A real high was when three authors I admire all agreed to read the book and wrote amazing blurbs for it.
Robert J. Sawyer said: “J. A. McLachlan is a terrific writer — wry and witty, with a keen eye for detail. In a world where young-adult fiction is booming, The Occasional Diamond Thief propels McLachlan to the front of the pack,”
Tanya Huff wrote, “Strong, character-driven Science Fiction — McLachlan makes you both care and think. You can’t ask for more. I enjoyed both books in this series, and hope to see a third,” and
Tamora Pierce wrote a lovely email to me after reading my books, and gave a back cover blurb: “Tense, thrilling, edge-of-the-seat reading–I tore through these books! Kia and Agatha are a fascinating pair, Kia so practical, down-to-earth, and wilful; Agatha so mystical and driven. More, please!”
It meant so much to me that these very successful authors would take the time to read my books and that they thought so highly of them.
4. Are you working on anything new? At which stage are you with this new project?
I’m currently writing another historical fiction novel, set in the 1300’s. It’s a fascinating story, but it’s bad luck to say any more about it till it’s written! I also have a cool idea for a third novel in the YA world of Kia and Agatha. I love exploring new worlds and future societies with them.
5. What advice would you give a new writer?

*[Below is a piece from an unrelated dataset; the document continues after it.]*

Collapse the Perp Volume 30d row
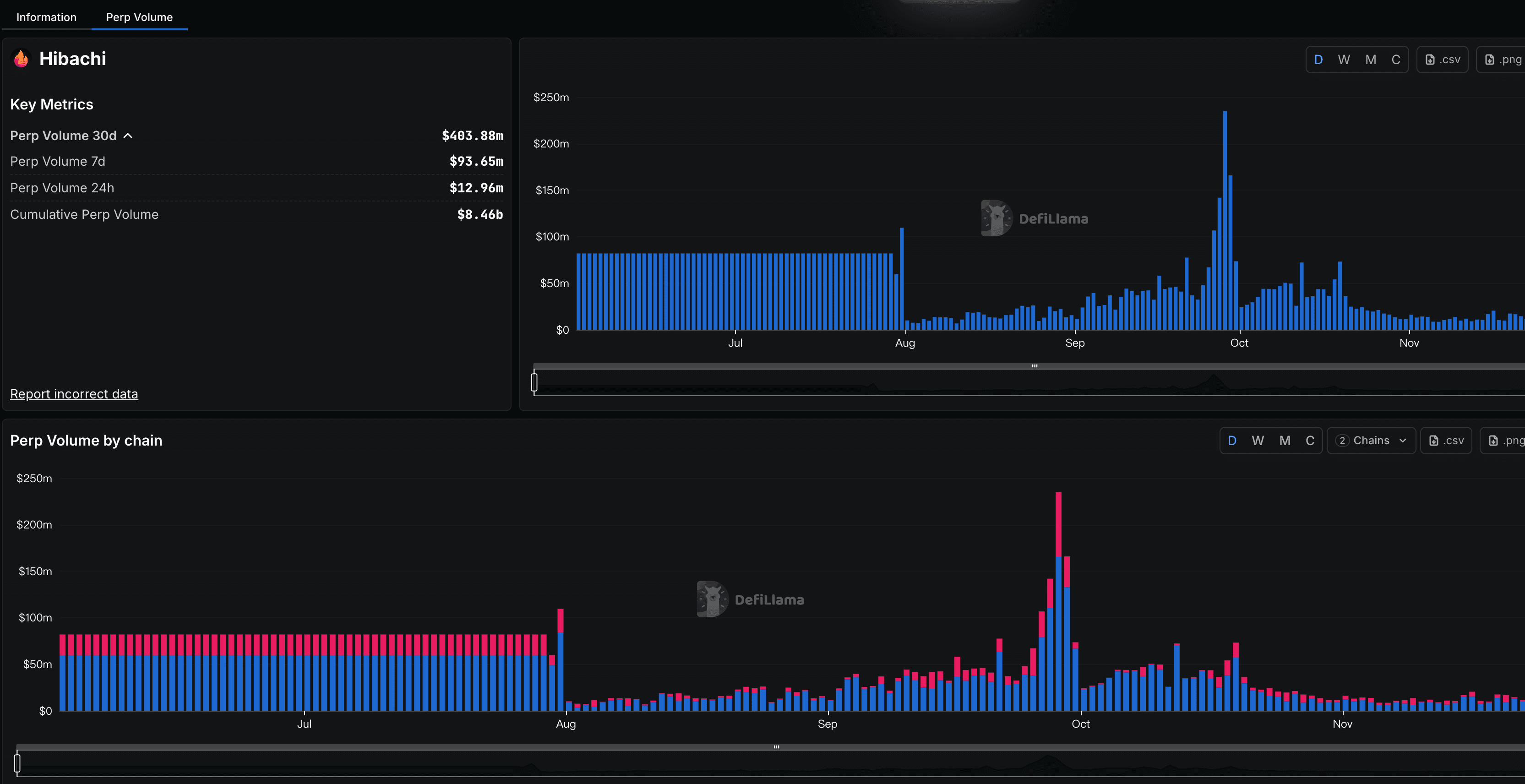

I would first tell them not to be in a hurry to get published, to work on their craft–join a writers’ critique group, attend writing workshops or courses, and go to writers’ conventions to meet and talk to other authors. Too many people think that because they can write a nice sentence, they can tell a good story; or because they can delight people with their stories, they don’t have to work on their writing skills. There are all kinds of things you have to consider, like first or third person, POV, past or present tense, and how to avoid leaping between these and confusing your readers.
The good news, and the second thing I would tell them, is that persistence counts way more than raw talent. These things can be learned. If you keep working at it, you will succeed. But it’s very hard to judge your own work. You don’t know what you still have to learn, and you also don’t know when you’re on the verge of making it. So have faith in yourself and be persistent.
6. Besides writing, what do you enjoy most? Can you tell us something about what you do outside of writing?
Well, I read a lot and I love going to movies and plays — I like stories in all its forms. I also like to make quilts. Not so much the stitch-by-stitch quilting part, but I enjoy sewing the top, piecing fabrics together to create an original design. It’s creative and at the same time relaxing, because it doesn’t require the same mental energy as writing does. And I love to travel. When I’m writing a book, I always go to see the location. I need to walk around the city where it’s taking place, to soak up the atmosphere and learn some of the street names. I also enjoy speaking at writers’ conventions and teaching writing workshops. I was a college prof before becoming a full-time writer, and I guess teaching is in my blood. Helping new writers is important to me because many experienced writers taught or helped me when I was beginning.